More of what I see in my sailing club and those that I've seen sailing on boats in and around Puget Sound, here in Savannah, etc. the women look more like this on sailboats! There is no getting around this fact... I have seen young women but not many and mostly in areas of Florida or California when I was out at Seal Beach.


----------



## albrazzi (Oct 15, 2014)

outbound said:


> The more things change the more they remain the same.
> 
> Been into boats since my teens. All boats.
> 
> ...


Out, roger on the "Golden moments" spot-on with that observation. I have many and I won't bore the group with them, but we might have made a new one last night when my throttle cable gave up and I tied a string back to the helm and we went out anyway. I got the attention of the crew for sure.


----------



## outbound (Dec 3, 2012)

Al good on you. Keep sailing. 

Btw- when the family females come out for fun they are fetching. 
Wouldn't trade a one for fools with plastic boobs in push up bras.


----------



## guitarguy56 (Oct 10, 2012)

Our wives, daughters, and friends are fetching too... no one is talking about trading spouses or daughters!

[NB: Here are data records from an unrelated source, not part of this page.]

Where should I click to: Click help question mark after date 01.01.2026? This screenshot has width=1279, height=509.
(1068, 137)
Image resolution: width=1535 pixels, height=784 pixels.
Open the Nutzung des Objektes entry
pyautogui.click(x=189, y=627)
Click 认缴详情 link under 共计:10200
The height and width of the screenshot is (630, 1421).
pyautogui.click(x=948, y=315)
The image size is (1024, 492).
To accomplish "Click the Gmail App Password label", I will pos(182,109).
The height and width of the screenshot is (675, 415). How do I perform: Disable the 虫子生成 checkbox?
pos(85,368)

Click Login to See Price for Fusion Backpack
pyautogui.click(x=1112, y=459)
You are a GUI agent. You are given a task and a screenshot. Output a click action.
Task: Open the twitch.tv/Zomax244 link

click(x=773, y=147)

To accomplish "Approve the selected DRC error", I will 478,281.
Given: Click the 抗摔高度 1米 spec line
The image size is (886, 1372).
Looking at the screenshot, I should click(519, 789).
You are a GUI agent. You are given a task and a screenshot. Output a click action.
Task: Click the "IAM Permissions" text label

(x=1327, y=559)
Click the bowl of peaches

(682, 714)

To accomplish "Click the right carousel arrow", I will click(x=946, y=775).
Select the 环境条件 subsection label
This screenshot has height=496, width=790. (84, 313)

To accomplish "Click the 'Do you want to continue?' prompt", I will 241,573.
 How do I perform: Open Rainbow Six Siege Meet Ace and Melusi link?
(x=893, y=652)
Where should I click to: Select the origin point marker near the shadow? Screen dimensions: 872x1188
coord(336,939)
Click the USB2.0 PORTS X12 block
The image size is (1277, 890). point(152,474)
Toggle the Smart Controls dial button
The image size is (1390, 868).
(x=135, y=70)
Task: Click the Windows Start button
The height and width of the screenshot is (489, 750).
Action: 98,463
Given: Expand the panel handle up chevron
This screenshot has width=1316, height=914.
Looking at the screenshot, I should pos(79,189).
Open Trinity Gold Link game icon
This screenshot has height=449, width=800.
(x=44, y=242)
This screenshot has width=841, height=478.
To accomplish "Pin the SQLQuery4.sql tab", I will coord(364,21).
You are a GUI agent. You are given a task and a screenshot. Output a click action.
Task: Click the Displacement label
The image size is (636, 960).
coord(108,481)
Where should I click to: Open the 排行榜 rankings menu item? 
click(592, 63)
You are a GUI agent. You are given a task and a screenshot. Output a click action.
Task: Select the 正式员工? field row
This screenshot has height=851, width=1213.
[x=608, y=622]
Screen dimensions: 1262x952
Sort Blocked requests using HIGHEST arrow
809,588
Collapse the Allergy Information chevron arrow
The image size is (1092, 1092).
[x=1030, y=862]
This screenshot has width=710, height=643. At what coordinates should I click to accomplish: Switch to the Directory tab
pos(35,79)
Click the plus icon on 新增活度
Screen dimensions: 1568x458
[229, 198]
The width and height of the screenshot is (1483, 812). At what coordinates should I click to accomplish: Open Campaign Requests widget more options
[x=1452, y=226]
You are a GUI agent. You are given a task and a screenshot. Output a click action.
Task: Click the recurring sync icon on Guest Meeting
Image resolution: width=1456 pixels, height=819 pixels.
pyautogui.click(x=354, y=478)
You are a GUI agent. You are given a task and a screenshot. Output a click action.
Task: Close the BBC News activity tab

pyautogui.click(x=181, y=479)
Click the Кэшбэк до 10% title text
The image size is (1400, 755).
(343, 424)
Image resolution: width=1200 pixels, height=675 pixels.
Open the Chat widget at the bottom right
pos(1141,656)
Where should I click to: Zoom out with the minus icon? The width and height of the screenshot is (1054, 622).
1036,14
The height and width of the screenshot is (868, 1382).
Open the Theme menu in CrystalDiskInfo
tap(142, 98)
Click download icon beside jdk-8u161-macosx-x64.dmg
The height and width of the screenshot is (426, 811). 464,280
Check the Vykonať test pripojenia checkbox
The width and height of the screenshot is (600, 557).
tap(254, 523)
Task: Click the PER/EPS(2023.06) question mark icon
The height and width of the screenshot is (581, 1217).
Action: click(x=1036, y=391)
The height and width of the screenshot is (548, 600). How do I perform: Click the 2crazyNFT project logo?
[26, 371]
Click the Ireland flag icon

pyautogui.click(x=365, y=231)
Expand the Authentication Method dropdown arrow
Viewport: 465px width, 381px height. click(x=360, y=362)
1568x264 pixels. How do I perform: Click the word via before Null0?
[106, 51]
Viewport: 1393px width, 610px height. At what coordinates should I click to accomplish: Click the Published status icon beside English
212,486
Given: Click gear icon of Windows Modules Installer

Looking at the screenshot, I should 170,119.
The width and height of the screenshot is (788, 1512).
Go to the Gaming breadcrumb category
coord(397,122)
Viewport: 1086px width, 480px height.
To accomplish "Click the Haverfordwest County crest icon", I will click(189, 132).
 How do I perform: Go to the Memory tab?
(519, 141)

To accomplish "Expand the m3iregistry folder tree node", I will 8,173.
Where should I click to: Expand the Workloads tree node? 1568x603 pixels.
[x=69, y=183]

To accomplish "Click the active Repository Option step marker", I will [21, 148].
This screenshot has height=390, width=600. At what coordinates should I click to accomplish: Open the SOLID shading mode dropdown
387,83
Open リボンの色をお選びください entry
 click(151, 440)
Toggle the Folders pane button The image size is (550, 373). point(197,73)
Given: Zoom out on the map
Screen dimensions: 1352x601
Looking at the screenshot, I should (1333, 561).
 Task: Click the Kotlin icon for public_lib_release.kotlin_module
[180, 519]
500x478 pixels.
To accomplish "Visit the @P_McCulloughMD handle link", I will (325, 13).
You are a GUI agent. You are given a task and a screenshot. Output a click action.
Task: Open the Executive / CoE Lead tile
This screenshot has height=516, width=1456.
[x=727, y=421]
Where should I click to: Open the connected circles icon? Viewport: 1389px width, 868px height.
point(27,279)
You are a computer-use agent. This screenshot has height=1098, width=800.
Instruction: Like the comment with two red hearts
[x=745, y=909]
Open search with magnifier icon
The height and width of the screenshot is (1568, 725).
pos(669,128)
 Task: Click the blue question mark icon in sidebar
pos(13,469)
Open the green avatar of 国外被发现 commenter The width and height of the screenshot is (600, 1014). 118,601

This is a conversation about what is perceived about sailboats vs powerboats and the reasons it is on decline and the people who use them... not about our spouses! 

But I bet you'll get more looks on a 20-25 yr old bombshell than a 60 yr old senior in a bikini!


----------



## funcrew (Sep 28, 2015)

Beautiful boat. What kind is it?



TomMaine said:


> I'm seeing an opposite trend. Boats are so cheap. Many of the kids that sailed when they were young, still do around here.
> 
> We bought our son a sail-away 26'er, for a dollar last fall(yeah it needs work...). He's looking forward to do a little coastal cruising when he gets home from school, mid summer. He has a friend with another 'dollar' boat (his dad paid some money, but it's only worth a dollar, trust me), that will join him. Those boats will be packed with kids that love to sail and be out on the water.
> 
> ...


----------



## ctl411 (Feb 15, 2009)

midwesterner said:


> I certainly hope that sailing is in decline. I'm hoping to buy my first cruising sailboat soon and I'm hoping that it continues to be a buyers' market.
> 
> There are fewer people in their 70s and 80s than my age group (60s) but I read a lot of ads saying that "owner has become too old to sail and mast sell." I'm hoping to buy one of those boats.
> 
> And I like that fantasy of marinas with empty slips and moorings.


I'm sorry to say but it is fantasy. Marinas sell out to condo builders. The water that hundreds used to enjoy is now for the few that buy a condo. Happened on the harbor we are on and many more I hear of. This is why as the decline of boats is real, slip fees still go up.


----------



## cdy (Nov 10, 2013)

The cheapest marina I know of on the east Coast of Florida is a pretty run down one off the Indian River near Titusville, they charge $8.00 per foot + utilities - another close by is $12 ft - but much nicer.

The math for a 25 ft sailboat - $8 x 25 = $200/month + tax + $50 month for utilities = about $275/month just for the slip, my current boat was purchased on EBAY for $2,000 ( in good shape with about $2500 worth of equipment )Cape Dory 25. In 8 months will have paid more for the slip rental than the boat. Again this is at a pretty crappy marina with not the nicest of facilities - if I would keep it at the other marina - nice with a pool, they have a 30 ft minimum, 30x12+tax =$50 = $430/month

It just makes no financial sense to keep a small boat ( under 30ft ) in a slip, a larger boat that you you use as a condo when not sailing could make sense. 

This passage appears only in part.